#### Records for the exercise ####

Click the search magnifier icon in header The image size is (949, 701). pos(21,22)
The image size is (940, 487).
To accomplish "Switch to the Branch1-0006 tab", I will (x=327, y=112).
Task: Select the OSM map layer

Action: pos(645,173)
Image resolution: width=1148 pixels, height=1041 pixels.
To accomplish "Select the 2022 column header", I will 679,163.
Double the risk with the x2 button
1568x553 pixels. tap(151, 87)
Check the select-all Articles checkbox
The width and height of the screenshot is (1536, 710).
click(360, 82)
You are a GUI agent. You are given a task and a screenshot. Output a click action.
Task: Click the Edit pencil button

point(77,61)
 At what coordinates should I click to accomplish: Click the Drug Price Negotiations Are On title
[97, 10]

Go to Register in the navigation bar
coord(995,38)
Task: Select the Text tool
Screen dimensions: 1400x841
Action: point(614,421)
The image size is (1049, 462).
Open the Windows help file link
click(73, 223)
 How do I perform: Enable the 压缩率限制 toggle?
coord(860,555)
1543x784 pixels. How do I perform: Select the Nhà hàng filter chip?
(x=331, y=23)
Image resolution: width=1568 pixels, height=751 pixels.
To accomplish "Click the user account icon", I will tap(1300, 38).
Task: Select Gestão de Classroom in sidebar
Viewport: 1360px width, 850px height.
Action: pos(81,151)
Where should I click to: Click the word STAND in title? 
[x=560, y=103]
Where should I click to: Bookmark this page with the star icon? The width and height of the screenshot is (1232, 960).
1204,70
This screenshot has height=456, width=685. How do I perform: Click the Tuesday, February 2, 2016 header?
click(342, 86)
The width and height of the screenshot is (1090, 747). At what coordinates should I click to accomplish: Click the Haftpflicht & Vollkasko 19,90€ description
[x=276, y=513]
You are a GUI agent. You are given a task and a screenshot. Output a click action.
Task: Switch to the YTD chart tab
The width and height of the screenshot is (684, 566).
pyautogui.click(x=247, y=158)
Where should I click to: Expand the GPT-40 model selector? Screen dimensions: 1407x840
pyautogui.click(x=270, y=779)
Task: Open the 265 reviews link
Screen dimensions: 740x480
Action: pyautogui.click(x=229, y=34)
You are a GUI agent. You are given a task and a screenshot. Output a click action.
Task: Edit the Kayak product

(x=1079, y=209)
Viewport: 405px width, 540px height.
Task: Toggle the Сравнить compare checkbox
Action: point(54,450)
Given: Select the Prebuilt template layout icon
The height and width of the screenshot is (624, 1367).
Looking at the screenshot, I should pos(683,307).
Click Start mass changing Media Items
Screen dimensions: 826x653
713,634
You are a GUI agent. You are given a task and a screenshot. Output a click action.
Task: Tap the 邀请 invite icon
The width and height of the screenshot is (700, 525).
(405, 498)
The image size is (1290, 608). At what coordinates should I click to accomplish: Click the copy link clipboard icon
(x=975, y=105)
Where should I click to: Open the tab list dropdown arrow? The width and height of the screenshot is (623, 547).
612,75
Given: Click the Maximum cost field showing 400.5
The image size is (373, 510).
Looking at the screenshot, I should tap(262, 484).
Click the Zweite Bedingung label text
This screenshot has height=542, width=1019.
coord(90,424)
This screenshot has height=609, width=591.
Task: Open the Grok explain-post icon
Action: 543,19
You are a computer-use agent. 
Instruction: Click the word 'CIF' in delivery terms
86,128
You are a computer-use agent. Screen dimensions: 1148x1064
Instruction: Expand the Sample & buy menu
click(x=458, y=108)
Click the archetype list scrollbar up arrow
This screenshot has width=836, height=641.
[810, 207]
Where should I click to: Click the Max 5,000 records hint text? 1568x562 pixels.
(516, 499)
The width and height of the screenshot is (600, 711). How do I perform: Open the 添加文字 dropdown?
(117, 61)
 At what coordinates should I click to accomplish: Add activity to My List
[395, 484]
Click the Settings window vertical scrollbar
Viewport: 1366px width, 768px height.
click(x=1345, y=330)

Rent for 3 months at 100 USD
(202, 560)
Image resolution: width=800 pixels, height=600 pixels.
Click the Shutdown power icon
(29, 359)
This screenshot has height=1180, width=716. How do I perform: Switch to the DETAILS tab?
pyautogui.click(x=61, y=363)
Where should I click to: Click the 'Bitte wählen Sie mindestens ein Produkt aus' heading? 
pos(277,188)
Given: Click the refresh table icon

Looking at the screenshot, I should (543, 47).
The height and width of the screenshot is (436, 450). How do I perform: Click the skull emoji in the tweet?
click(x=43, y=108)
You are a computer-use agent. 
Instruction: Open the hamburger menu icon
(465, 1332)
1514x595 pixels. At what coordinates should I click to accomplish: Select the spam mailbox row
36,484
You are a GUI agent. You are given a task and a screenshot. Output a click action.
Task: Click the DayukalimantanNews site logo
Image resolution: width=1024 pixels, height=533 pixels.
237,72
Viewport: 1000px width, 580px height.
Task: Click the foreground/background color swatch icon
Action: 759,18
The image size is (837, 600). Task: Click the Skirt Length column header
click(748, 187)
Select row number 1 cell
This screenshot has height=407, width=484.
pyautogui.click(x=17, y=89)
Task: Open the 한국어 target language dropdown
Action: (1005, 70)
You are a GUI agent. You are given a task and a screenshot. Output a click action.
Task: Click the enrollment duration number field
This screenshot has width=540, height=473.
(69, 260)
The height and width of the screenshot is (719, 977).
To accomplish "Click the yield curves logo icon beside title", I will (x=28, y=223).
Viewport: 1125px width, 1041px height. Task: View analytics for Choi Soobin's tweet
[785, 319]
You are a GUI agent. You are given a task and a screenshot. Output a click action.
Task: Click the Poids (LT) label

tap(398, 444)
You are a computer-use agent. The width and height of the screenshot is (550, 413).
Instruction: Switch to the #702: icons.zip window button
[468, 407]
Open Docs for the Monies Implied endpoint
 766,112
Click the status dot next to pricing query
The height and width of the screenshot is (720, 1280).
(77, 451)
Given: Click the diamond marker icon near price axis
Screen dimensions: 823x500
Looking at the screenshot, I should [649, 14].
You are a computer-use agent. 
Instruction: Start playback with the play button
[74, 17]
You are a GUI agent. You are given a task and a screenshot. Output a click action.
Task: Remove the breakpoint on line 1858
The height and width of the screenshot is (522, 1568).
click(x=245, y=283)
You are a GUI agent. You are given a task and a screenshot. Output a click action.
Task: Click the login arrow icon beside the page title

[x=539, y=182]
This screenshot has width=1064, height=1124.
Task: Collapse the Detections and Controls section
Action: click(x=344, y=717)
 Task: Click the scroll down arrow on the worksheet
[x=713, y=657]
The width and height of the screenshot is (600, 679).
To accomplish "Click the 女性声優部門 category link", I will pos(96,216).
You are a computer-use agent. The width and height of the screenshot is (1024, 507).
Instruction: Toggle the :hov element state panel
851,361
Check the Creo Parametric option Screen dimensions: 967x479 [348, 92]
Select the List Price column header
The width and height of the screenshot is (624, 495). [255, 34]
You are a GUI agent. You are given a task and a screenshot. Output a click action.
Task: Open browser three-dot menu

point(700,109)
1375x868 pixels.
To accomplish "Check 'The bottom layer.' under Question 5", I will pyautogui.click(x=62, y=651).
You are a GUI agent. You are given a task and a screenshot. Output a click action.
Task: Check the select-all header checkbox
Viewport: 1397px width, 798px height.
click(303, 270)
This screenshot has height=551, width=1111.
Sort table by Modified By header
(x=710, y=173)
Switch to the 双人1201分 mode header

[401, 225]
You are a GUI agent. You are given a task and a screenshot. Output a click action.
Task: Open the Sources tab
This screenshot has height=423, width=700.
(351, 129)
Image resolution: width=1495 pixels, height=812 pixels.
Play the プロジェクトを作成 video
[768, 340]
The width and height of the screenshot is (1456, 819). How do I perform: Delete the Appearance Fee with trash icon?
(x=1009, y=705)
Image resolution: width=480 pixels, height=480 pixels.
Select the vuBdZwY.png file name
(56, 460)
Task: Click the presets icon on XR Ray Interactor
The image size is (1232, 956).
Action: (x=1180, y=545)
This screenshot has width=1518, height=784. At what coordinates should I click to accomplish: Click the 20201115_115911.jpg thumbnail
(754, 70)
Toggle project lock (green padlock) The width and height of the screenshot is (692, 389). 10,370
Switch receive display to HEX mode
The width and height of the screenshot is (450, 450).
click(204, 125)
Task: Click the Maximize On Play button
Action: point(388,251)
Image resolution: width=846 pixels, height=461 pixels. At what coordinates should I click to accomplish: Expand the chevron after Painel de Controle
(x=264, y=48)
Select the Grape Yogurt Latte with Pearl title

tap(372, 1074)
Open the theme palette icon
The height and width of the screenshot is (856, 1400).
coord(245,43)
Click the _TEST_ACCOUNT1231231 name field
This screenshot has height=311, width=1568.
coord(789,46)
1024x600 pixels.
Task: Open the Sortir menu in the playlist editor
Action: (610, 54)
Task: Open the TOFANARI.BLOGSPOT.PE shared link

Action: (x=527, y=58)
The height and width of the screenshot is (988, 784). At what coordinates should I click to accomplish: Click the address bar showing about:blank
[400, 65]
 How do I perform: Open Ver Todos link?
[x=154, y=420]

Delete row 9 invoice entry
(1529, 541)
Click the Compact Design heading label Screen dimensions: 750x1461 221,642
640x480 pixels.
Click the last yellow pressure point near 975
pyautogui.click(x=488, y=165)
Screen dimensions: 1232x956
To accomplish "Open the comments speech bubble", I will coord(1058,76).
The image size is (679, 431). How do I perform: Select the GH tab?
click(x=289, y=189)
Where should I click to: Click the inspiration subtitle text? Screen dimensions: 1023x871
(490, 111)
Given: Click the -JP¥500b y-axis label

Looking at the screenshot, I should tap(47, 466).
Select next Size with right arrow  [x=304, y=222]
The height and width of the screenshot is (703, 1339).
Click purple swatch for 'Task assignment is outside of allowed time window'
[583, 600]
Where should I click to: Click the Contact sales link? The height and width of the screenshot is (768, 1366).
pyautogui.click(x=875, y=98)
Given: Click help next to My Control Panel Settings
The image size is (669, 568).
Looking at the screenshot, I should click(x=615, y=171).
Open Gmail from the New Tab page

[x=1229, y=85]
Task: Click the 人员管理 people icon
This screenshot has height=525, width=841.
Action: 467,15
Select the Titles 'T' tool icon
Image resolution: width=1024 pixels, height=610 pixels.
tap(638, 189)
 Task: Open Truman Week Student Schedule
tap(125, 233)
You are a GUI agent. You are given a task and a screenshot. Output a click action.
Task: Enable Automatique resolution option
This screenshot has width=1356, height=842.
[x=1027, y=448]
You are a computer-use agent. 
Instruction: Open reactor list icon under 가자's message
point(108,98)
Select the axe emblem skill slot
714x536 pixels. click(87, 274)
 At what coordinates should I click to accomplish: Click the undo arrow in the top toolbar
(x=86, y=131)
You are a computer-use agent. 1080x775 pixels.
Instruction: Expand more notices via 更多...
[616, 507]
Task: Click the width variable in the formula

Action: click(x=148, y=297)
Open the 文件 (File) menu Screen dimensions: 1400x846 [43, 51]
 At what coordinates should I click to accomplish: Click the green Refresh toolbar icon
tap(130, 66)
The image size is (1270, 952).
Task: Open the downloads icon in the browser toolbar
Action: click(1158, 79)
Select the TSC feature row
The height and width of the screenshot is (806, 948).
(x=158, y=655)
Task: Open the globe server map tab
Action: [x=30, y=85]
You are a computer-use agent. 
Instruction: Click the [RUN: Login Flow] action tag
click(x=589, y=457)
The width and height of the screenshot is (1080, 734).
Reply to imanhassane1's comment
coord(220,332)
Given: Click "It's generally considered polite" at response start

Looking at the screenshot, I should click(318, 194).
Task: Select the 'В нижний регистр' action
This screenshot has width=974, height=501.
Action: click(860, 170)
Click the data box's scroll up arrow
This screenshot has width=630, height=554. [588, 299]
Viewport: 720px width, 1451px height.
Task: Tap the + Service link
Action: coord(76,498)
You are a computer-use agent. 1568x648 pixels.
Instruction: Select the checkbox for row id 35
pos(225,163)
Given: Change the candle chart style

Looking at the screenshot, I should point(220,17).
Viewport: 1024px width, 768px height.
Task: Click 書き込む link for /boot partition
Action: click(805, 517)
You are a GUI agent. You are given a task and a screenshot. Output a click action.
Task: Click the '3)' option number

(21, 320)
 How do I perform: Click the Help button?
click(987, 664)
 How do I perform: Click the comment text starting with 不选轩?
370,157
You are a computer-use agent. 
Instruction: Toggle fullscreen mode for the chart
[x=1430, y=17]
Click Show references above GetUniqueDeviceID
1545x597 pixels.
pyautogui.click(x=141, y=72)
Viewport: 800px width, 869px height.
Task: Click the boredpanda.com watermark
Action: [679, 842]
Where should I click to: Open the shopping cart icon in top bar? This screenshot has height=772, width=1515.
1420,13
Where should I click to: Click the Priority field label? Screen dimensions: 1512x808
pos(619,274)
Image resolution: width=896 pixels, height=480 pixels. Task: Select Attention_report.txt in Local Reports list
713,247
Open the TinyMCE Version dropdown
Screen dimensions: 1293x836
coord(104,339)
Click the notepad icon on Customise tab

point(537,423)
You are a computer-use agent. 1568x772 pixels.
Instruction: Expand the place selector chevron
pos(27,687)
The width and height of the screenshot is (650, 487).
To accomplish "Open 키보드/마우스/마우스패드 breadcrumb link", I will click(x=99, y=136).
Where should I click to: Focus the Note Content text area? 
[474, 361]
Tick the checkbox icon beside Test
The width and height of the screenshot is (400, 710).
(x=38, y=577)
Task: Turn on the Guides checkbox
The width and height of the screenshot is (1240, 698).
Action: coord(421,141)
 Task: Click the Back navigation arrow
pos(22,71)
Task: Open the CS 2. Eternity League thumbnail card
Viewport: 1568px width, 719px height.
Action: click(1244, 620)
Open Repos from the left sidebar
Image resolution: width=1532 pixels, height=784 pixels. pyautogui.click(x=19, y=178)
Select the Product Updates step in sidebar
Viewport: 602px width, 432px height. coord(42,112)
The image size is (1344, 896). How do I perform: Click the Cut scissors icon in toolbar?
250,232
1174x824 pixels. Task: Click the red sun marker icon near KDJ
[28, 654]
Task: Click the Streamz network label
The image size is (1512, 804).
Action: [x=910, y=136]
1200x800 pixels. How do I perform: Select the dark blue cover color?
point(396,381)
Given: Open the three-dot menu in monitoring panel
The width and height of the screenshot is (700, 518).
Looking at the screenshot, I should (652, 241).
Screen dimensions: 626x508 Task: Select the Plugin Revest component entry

####

- To do
In the records, which lines mention the word "logo"? Copy those lines.

- Response to the task
Task: Click the DayukalimantanNews site logo
To accomplish "Click the yield curves logo icon beside title", I will (x=28, y=223).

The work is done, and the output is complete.